Нарушая правдоподобие каждостранично, автор съезжает в нечто авантюрно-приключенческое. Я не против приключенского жанра, но он специфичен. А у В. Р. всерьез наши «одним махом семерых побивахом», врываются в опаснейший подкоп и ценой своей жизни его уничтожают, всемером, много дней увертываясь от польских ядер, обороняют мельницу. Я еще могу поверить Сенкевичу, у которого Кмициц угрозой взрыва выговаривает себе условия отступления, но у В. Р. той же угрозой стрелец отражает штурм.

Истории нет, приключенческая повесть не вышла, зато хватает литературных реминисценций.

В послесловии автор говорит, что хочет разоблачить «своекорыстие духовных и светских феодалов» и «фальсификацию». Для этого нужны и отличное знание исторического материала, и художественный талант.

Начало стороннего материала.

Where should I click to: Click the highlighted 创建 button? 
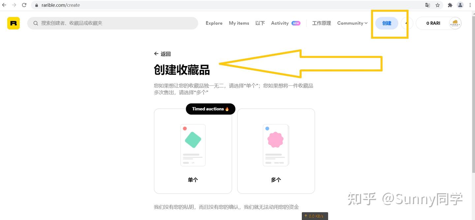(x=386, y=23)
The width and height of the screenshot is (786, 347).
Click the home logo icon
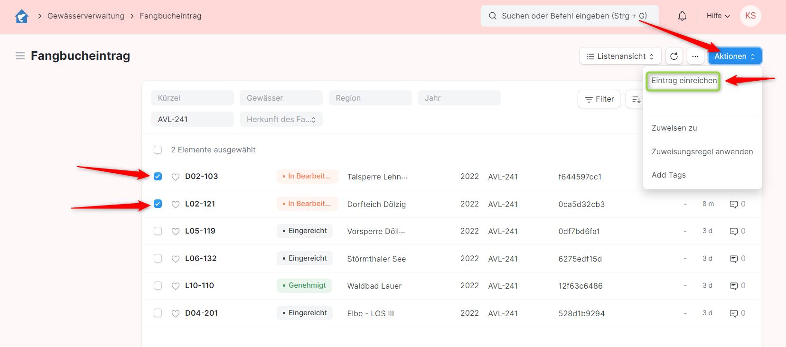(22, 16)
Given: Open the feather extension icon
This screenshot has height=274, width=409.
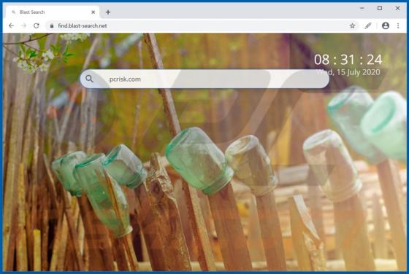Looking at the screenshot, I should (x=368, y=26).
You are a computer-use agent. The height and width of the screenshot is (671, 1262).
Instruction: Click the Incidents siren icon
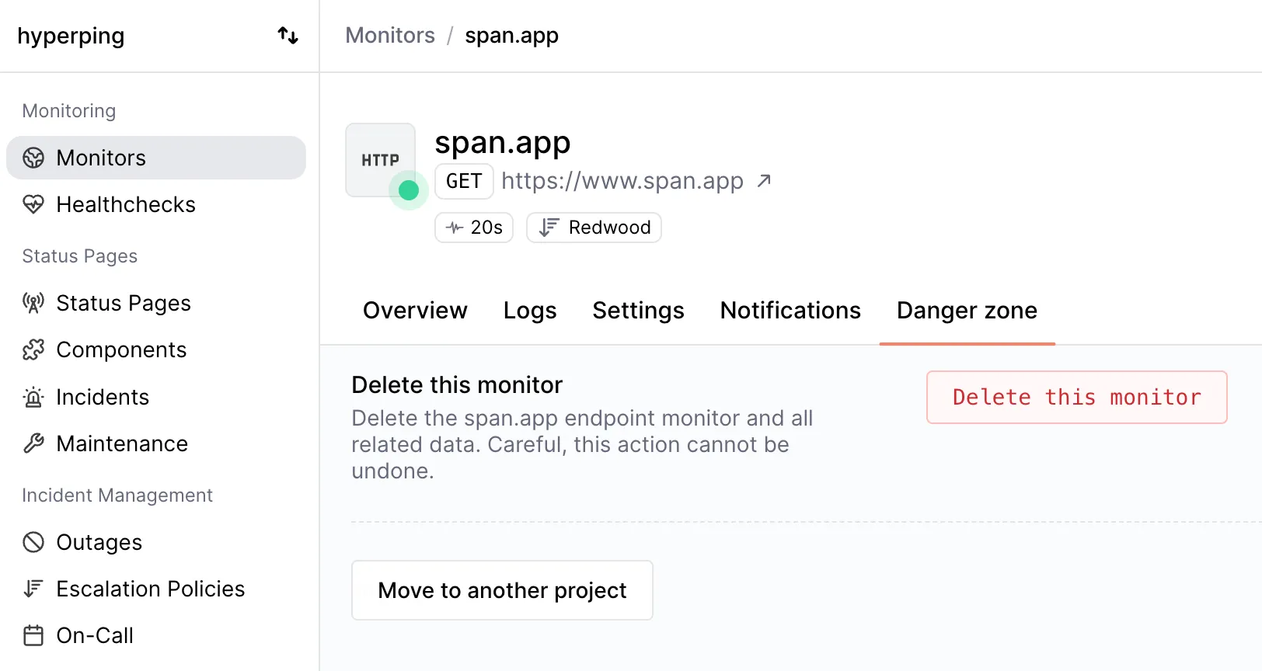(x=33, y=397)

Ни то, ни другое автором не проявлено.


*


«Мемуары — это рассказы о встречах, у каждого их хватало, у меня тоже, и едва ли не самым интересным из тех, с кем доводилось сталкиваться, был отец»[23].

Так начинает автор свои мемуары, но, вопреки началу, семейных воспоминаний в собственном смысле слова нет, и не они являются целью автора, а отец показан им как посвятитель сына в либерально-революционный строй мысли. Свою рукопись автор гораздо правильнее называет в письме в редакцию как «рассказ о скитаниях молодого человека по эмигрантским дебрям», и его цель — изобразить именно «дебри».

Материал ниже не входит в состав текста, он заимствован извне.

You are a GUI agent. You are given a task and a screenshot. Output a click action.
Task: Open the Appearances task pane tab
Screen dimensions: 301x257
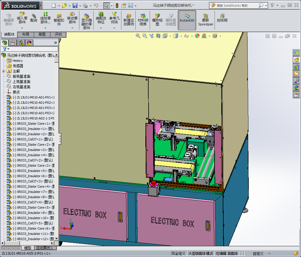click(x=296, y=87)
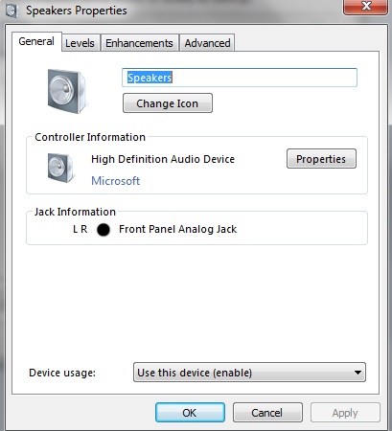
Task: Click the Front Panel Analog Jack label
Action: coord(178,229)
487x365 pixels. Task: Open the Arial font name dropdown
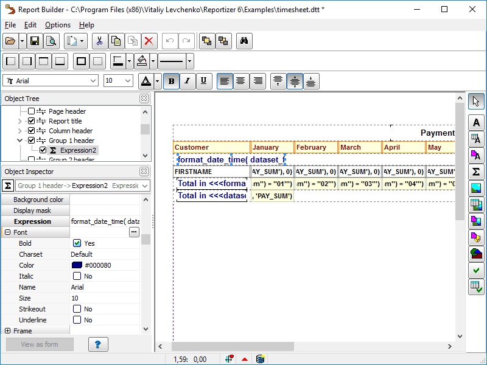(x=93, y=81)
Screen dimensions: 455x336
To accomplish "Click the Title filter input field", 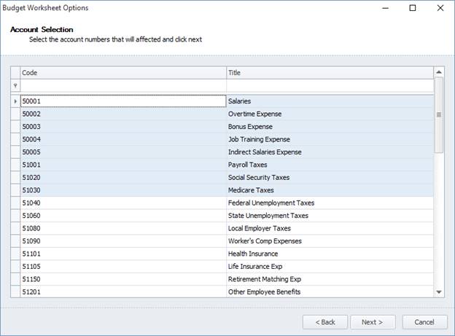I will point(330,86).
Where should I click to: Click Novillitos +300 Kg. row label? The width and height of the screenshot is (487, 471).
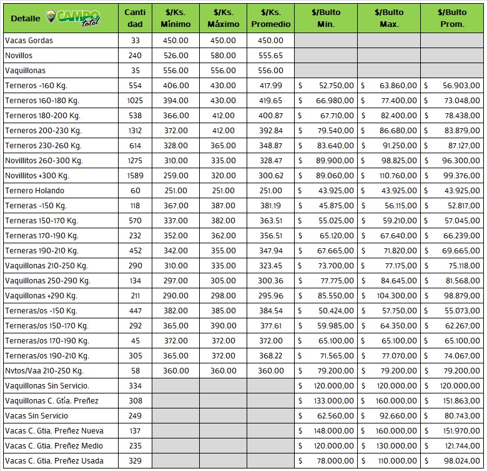coord(37,176)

Историки высоко ценят дневники, видя в них источники, на которые не накладывает свою тяжелую руку последующая оценка автором пережитого и виденного, пересмотр взглядов и так далее, вплоть до вольных и невольных ошибок самой памяти. Эта старая истина, высказанная еще Татищевым в первой трети XVIII века во вступлении в его «Историю». Мемуары, как исторические источники, ценятся историками гораздо ниже, ибо на них, что по-человечески очень понятно, помимо упомянутого выше, давит слишком многое даже помимо воли самих авторов.

Однако ж мемуары есть чтение увлекательное, читатели редко бывают к нему равнодушными. Более того, многие предпочитают мемуары романам. Не брезгуют мемуарами и историки, которые, пользуясь научными методами исторической критики, умеют, подобно золотоискателям, извлекать ценное из словесных отложений.

За первое десятилетие революции Центрархив, ГИЗ и другие издательства, идя по горячему следу, выпускали год за годом большое количество воспоминаний, дневников — о революции, о гражданской войне, не брезгуя и авторами с «другой стороны». Очень много печатали и журналы. Не только те, которые, как, например, «Былое», целиком посвящали себя истории текущих дней, но и другие журналы старались удовлетворять читателя.

Книги и книжки, как правило, в мягкой обложке выходили буквально сотнями. Но при очень большом числе названий тогдашние тиражи кажутся ныне мизерными — обычно три тысячи экземпляров. Тираж центральных журналов был тысяч до десяти, провинциальных — от нескольких сотен. Только такой «боевик», как «Дни», и «1920 год» Шульгина вышли в «Прибое» тиражом пятьдесят тысяч. Бумага была плохой. Естественно, что к нашим дням на руках почти ничего не сохранилось. Да и все ли есть в специальных библиотеках?

Рукопись М. Туган-Барановского относится к этой категории. Она привлекает тем, что рассказывает о людях и событиях, ныне известных большинству в виде кратких формулировок, понаслышке, либо этому большинству совсем не известных.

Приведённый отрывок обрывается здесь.